In a conventional narrative Reeves’ professed admiration for June early in the film might be a point of conflict. Spotting her in the village, Reeves summons Byron, ‘She walks in beauty, like the night…’ but, a prisoner of propriety he concludes, somewhat absurdly, ‘only she’s cycling and it’s daytime …’ his voice a sad, ruminant thrum that seems to recognise his lack of the recklessness required of a romantic lead.

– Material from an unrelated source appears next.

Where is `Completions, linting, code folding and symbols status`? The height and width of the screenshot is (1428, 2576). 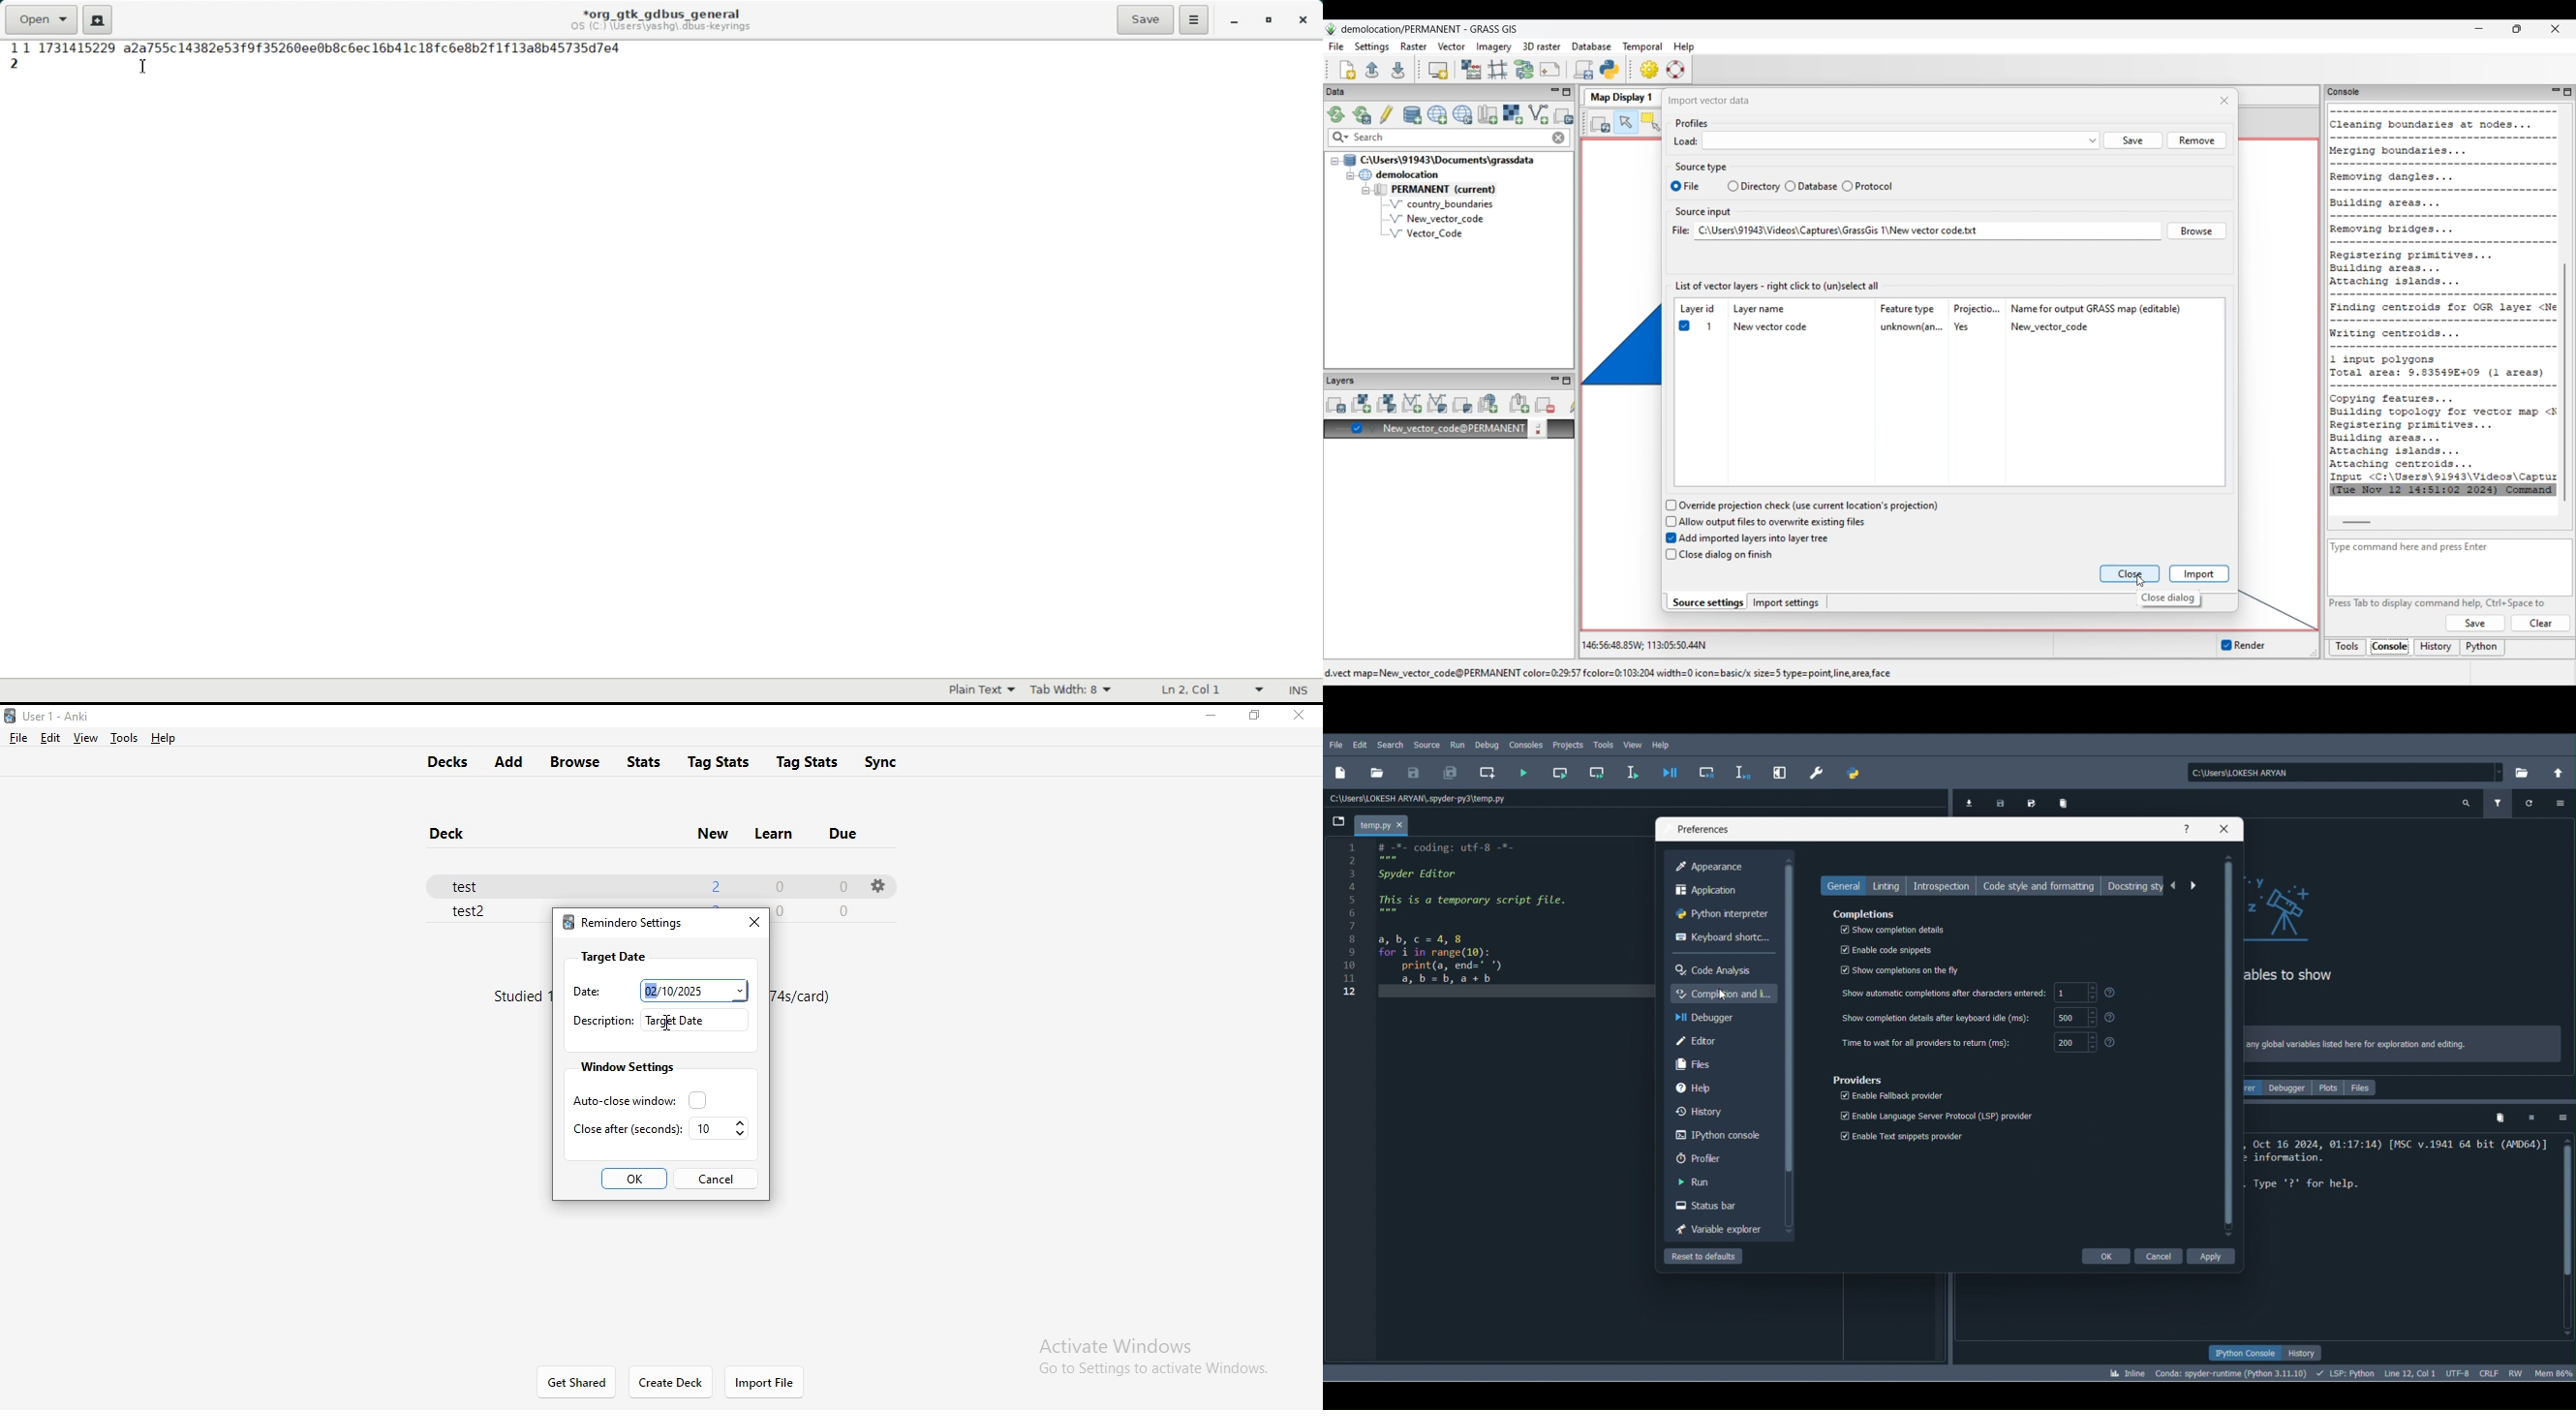 Completions, linting, code folding and symbols status is located at coordinates (2348, 1373). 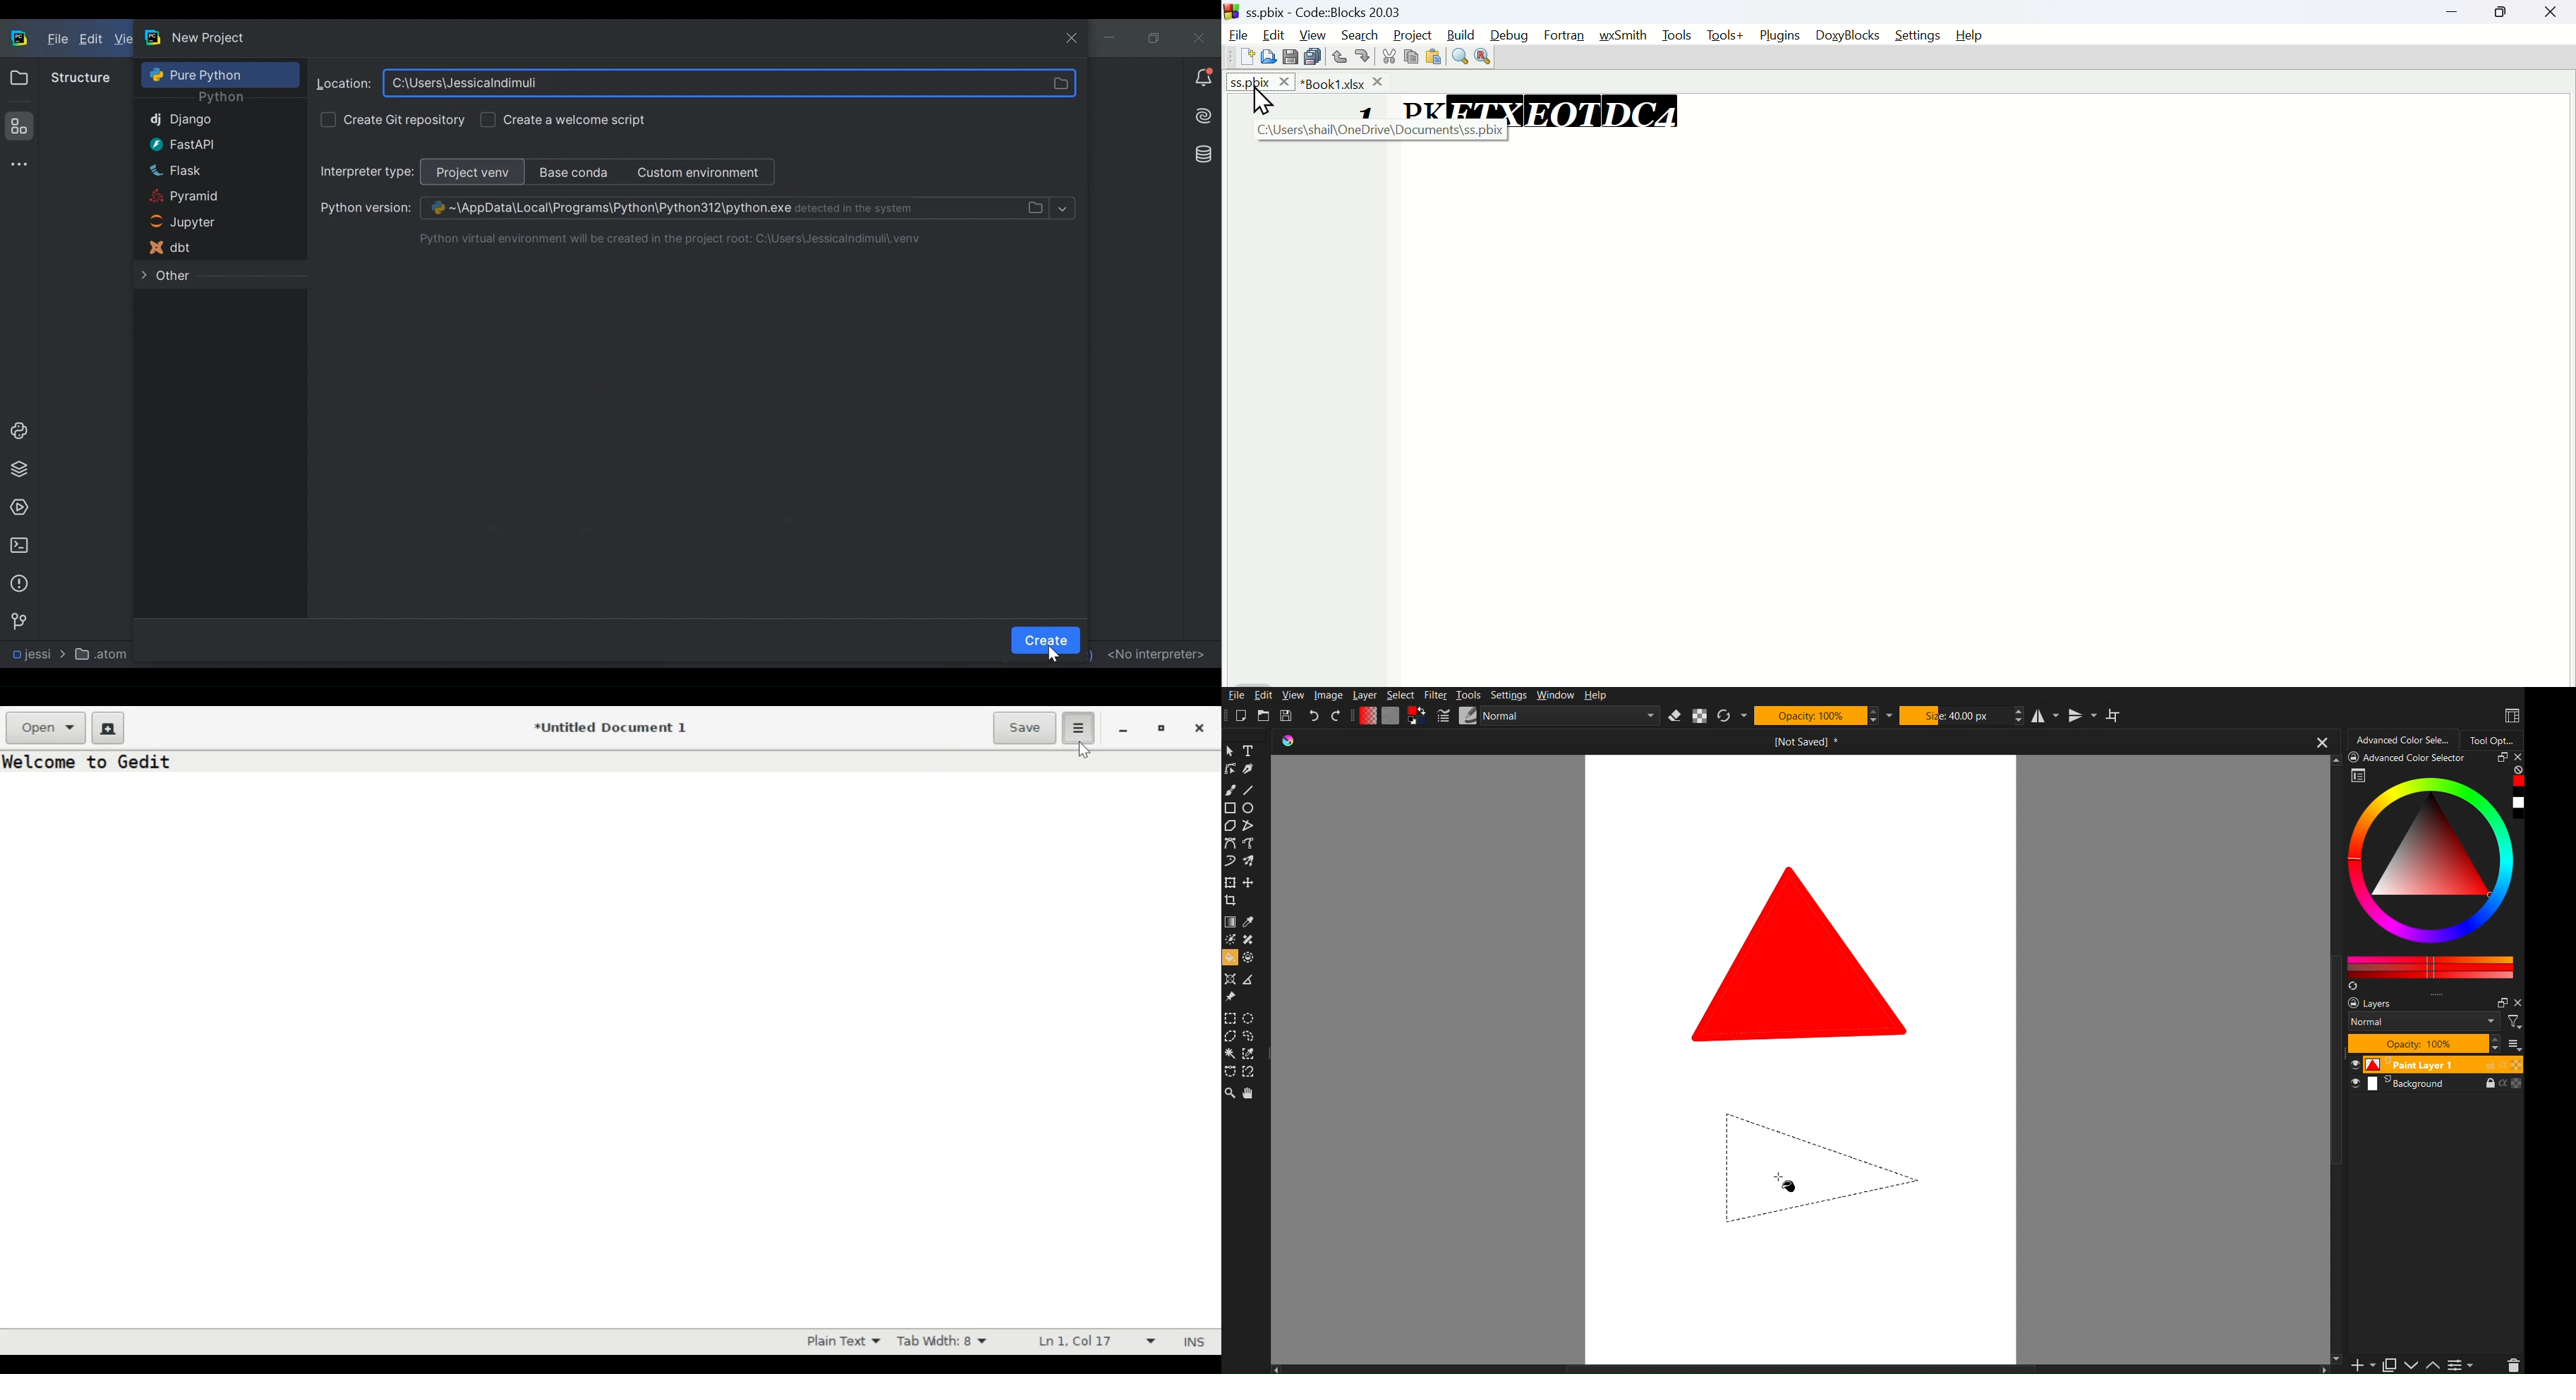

Livesey was the star of another Powell and Pressburger classic, ‘The Life and Death of Colonel Blimp’, with first-choice Laurence Olivier unable to take the part due to contractual constraints. And Powell was well-aware of the effect Livesey’s voice and persona would have upon the role: "The only change was that instead of having a vicious, slashing, cruel, merciless Colonel Blimp we had a dear old bumbler and of course everybody loved that".

Even then, as a relatively young man, Livesey’s sort were on the wane: dear old bears soon to be skinned by a tribe of hard-drinking, irreverent and above all, ‘angry’ young actors. Livesey’s voice didn’t infect a scene like Finney. It was generous, thoughtful and fading.